Exercise
Omit every picture. Return all other data as it stands.

Records for this exercise

[Start of section]

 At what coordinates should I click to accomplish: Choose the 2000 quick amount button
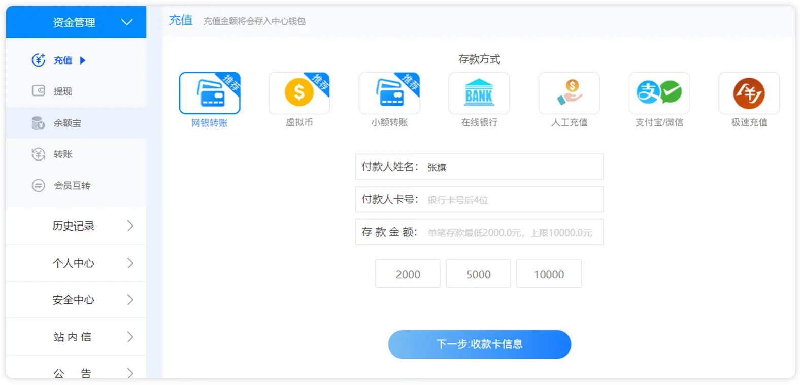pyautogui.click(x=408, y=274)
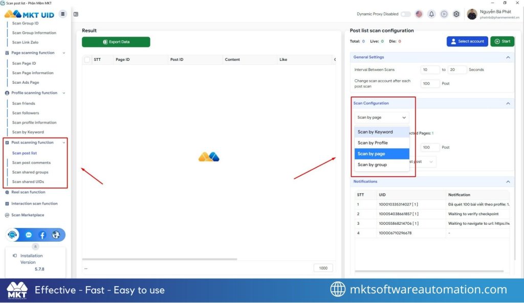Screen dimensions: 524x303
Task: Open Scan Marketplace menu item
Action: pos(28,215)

[End of section]

Answer below
 At what coordinates should I click to accomplish: Choose the 2000 quick amount button
pyautogui.click(x=408, y=274)
Screen dimensions: 524x303
Task: Open Scan Marketplace menu item
Action: pos(28,215)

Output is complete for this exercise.